Canada still has some room to maneuver as it faces the prospect of a further economic slowdown in the year ahead, says Fitch Ratings.
The rating agency notes that, while the Canadian economy grew strongly in 2010 on the back of rising commodity prices and fiscal stimulus, growth trends have weakened this year. Private sector employment has shrunk for two consecutive months, it says, and Fitch now expects GDP to grow by 2.1% in 2011 (down from an earlier forecast of 2.9%).
Nevertheless, it says that the Canadian government’s “demonstrated ability to put forth a credible long-term fiscal consolidation plan provides critical support for the country’s ‘AAA’ rating.
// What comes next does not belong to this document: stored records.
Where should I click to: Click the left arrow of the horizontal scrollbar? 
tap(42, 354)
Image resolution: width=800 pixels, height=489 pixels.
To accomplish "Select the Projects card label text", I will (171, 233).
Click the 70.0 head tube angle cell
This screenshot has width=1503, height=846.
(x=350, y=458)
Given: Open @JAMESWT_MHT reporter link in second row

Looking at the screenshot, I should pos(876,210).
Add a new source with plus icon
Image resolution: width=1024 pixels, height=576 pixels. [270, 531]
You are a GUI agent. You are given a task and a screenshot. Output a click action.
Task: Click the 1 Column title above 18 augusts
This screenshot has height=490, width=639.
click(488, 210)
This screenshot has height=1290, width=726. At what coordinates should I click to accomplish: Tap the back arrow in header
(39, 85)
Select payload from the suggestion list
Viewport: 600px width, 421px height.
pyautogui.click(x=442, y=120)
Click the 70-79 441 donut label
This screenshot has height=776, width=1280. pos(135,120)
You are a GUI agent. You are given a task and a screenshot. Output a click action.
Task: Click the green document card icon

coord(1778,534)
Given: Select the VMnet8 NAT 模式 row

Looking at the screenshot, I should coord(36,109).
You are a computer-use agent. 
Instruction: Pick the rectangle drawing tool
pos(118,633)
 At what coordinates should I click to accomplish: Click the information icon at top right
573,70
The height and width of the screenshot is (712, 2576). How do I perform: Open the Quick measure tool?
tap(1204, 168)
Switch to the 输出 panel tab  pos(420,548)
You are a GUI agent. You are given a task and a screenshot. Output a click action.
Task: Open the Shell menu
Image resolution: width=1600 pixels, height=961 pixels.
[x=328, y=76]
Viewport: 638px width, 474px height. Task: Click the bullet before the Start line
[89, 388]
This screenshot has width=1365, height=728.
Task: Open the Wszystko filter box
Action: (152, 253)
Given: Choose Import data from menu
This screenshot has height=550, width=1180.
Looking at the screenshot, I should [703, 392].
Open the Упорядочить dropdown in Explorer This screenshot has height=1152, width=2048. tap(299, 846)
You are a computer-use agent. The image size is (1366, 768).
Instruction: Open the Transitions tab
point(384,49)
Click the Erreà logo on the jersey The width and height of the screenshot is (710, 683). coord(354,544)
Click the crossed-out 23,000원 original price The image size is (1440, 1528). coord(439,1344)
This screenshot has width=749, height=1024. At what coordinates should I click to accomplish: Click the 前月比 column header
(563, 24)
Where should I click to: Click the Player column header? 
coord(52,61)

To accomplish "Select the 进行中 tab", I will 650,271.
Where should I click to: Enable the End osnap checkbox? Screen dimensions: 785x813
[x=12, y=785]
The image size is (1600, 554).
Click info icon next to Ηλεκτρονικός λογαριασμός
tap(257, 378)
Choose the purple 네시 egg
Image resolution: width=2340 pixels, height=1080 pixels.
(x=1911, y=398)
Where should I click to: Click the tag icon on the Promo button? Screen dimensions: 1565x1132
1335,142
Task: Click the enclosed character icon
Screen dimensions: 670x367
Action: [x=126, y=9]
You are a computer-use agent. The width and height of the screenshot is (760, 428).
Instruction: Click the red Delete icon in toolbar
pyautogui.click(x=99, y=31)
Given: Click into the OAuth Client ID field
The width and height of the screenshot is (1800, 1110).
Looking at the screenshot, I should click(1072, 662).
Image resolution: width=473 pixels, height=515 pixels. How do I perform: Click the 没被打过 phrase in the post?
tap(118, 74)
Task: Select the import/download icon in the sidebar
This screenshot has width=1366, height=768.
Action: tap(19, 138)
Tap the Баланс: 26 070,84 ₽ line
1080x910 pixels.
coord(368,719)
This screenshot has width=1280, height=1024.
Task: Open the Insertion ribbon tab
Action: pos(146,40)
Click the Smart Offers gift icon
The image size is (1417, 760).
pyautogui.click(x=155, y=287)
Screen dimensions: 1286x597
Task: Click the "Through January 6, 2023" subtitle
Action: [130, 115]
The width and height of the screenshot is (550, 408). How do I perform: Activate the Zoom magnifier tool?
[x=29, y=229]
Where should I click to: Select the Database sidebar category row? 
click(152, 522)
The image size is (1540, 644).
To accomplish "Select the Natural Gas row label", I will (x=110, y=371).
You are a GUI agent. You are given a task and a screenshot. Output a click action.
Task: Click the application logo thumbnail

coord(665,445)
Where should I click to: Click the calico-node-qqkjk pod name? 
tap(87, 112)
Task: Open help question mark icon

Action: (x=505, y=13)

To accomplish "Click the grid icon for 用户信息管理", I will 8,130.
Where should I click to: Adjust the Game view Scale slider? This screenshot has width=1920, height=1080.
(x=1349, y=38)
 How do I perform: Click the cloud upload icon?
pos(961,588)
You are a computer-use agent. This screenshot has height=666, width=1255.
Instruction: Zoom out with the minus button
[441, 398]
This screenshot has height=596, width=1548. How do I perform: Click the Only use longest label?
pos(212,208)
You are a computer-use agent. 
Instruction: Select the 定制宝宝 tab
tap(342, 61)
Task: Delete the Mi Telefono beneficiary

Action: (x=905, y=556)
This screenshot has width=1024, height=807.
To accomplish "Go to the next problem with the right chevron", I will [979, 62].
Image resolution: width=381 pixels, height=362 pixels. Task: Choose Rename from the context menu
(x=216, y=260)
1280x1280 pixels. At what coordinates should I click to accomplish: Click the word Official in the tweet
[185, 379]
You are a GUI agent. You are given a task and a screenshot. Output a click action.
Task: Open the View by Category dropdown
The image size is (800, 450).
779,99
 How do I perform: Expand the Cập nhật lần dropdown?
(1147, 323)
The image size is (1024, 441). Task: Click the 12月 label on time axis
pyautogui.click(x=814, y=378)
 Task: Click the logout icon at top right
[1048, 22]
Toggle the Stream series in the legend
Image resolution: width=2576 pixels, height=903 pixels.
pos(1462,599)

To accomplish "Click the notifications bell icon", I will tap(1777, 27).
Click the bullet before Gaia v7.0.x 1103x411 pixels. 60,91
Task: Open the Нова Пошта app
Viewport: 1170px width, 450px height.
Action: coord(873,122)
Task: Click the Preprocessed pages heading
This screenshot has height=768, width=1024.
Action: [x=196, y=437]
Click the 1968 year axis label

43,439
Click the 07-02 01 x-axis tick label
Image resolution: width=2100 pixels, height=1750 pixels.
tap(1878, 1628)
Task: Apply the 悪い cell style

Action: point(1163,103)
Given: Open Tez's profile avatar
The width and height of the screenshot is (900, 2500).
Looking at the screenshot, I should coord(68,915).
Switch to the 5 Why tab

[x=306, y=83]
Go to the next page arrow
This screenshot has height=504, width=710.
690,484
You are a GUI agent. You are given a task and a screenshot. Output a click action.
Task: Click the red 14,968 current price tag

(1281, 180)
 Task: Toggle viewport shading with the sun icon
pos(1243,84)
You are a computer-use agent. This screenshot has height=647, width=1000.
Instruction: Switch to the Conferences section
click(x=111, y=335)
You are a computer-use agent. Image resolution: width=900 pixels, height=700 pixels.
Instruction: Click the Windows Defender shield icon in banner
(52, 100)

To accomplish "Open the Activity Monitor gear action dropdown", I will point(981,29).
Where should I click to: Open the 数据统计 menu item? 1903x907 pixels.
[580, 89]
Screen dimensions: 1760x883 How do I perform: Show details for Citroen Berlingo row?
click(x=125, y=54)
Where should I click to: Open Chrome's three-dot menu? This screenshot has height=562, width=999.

The government’s commitment to eliminate the federal budget deficit by the middle of this decade even in the context of weaker growth puts Canada ahead of other peers rated ‘AAA’.”
Additionally, with Tuesday’s decision by the Bank of Canada to leave interest rates unchanged, Fitch says this preserves limited monetary policy headroom “as the Canadian labor market shows increasing signs of weakness and the risk of external economic shocks emanating from the euro zone persists.”
“The macro prudential policies in place, a strong banking system, and the haven status of the Canadian dollar are likely to provide shock-absorbing support for the rating in a scenario where the euro zone crisis worsens and undermines global growth prospects further,” Fitch concludes.